Association between Single Nucleotide Polymorphisms in XRCC3 and Radiation-Induced Adverse Effects on Normal Tissue: A Meta-Analysis.

  • Yu-Zhe Song,
  • Fu-Jun Han,
  • Min Liu,
  • Cheng-Cheng Xia,
  • Wei-Yan Shi,
  • Li-Hua Dong

DOI
https://doi.org/10.1371/journal.pone.0130388
Journal volume & issue
Vol. 10, no. 6
p. e0130388

Abstract

Read online

The X-ray repair cross-complementing group 3 (XRCC3) protein plays an important role in the repair of DNA double-strand breaks. The relationship between XRCC3 polymorphisms and the risk of radiation-induced adverse effects on normal tissue remains inconclusive. Thus, we performed a meta-analysis to elucidate the association between XRCC3 polymorphisms and radiation-induced adverse effects on normal tissue. All eligible studies up to December 2014 were identified through a search of the PubMed, Embase and Web of Science databases.
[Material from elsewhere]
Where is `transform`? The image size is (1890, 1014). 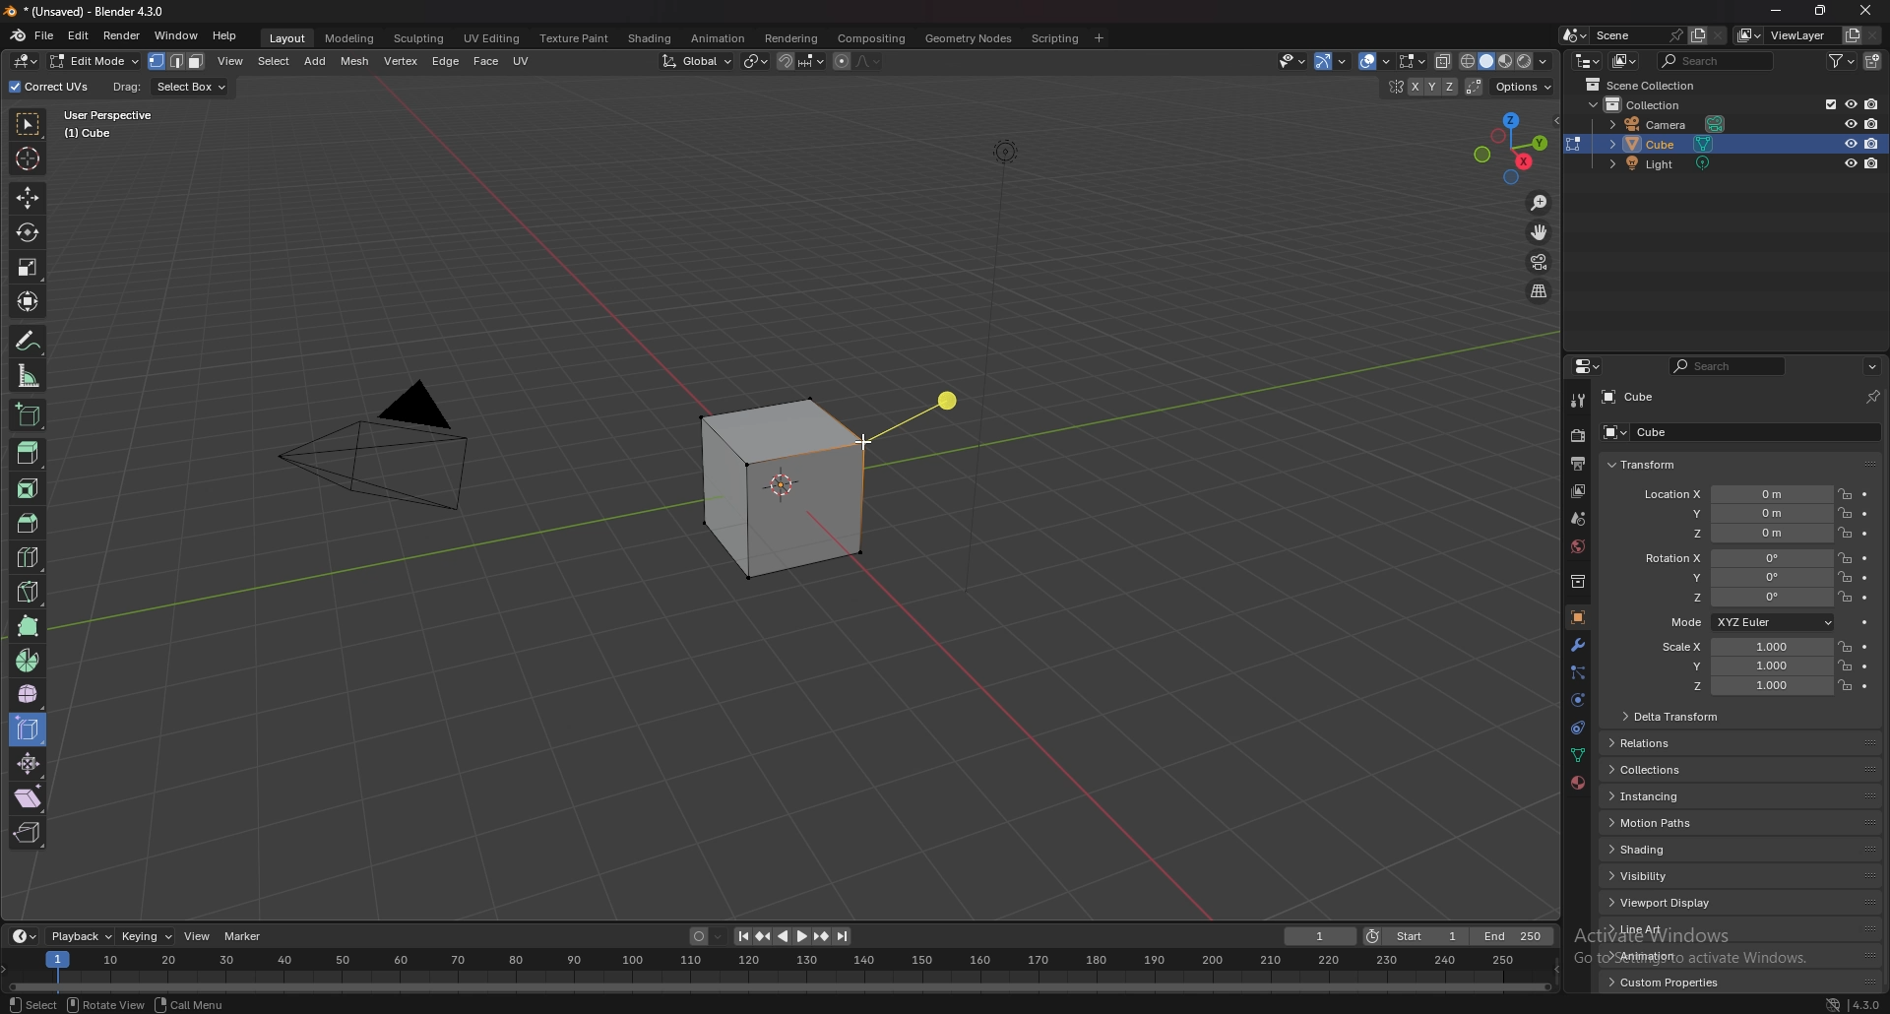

Seventeen studies involving 656 cases and 2193 controls were ultimately included in this meta-analysis. The pooled odds ratios (ORs) with corresponding 95% confidence intervals (CIs) were calculated to evaluate the association between XRCC3 polymorphisms and the risk of radiation-induced normal tissue adverse effects. We found that the XRCC3 p.Thr241Met (rs861539) polymorphism was significantly associated with early adverse effects induced by radiotherapy (OR = 1.99, 95%CI: 1.31-3.01, P = 0.001). A positive association lacking statistical significance with late adverse effects was also identified (OR = 1.28, 95%CI: 0.97-1.68, P = 0.08). In addition, the rs861539 polymorphism was significantly correlated with a higher risk of adverse effects induced by head and neck area irradiation (OR = 2.41, 95%CI: 1.49-3.89, p = 0.0003) and breast irradiation (OR = 1.41, 95%CI: 1.02-1.95, p = 0.04), whereas the correlation was not significant for lung irradiation or pelvic irradiation. Furthermore, XRCC3 rs1799794 polymorphism may have a protective effect against late adverse effects induced by radiotherapy (OR = 0.47, 95%CI: 0.26-0.86, P = 0.01). Well-designed large-scale clinical studies are required to further validate our results.